Enforcement, on the other hand, is entirely human dependent, and therefore marred by corruption and capacity constraints. Road design and engineering, another major cause of accidents in India, does not follow the globally accepted "Safe System Approach" where the possibility of human-error is already accounted for and interventions are designed accordingly. For instance, in India the cyclist and the truck fight for the same leftmost lane on our roads. The "Safe System Approach" looks at segregating vulnerable road-users from motorised traffic, especially the heavy vehicles, minimising the chances of them crashing with each other.
"Road safety activists are not ready to give up though, and they shouldn't. Political will can be strengthened if the public comes together to get its voice heard."
Most crucially, each of these areas -- from driver licensing to road engineering -- fall under different departments and ministries, and unless there is a legislatively backed system that can make them work together, and monitor them, interventions, if any, will remain in silos with minimal impact on the ground.

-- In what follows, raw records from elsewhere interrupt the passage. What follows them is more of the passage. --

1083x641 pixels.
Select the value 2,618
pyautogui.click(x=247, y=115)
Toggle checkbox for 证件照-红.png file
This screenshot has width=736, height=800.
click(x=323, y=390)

A good road safety law would seek to address these issues, and that is what Nitin Gadkari promised us last June. A year from Mr Munde's demise, Mr Gadkari's conviction to ensure safer roads seems to be on shaky ground. He did release a fairly comprehensive Bill in September last year, but over the course of the past several months and many protests by vested interests and lobbies later, this Bill is in shambles. It almost entirely ignores vulnerable road users (including children) and fails to hold rash drivers, vehicle manufacturers and road contractors accountable for criminal negligence. Most importantly, the latest version of the Bill takes away almost all independence from the proposed road safety regulator and sets a cap on the amount of compensation a road accident victim's family can receive. An exercise that started with none other than a Union Cabinet Minister's road accident death has become the subject of official apathy and an example of extremely weak political will.

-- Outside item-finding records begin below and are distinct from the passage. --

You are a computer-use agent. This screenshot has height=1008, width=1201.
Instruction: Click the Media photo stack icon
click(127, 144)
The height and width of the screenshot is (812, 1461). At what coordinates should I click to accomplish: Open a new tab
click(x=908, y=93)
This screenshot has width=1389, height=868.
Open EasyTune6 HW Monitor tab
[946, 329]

Road safety activists are not ready to give up though, and they shouldn't. Political will can be strengthened if the public comes together to get its voice heard. It is impossible for any politician to ignore sustained demands from their voter base. And to drive this demand, road safety NGOs from across India have launched the "Road Safety At Risk" campaign, an attempt to get the common person to get his or her voice heard by none other than the Prime Minister of India. The campaign website has already enabled hundreds of people to send a letter to the PM and his key aides demanding their intervention to ensure a strong road safety law. Hopefully these letters will not go unnoticed and the PM will take action. It'll be a befitting tribute to Shri Gopinath Munde and lakhs of common Indians who have been snatched away by the epidemic of road accidents.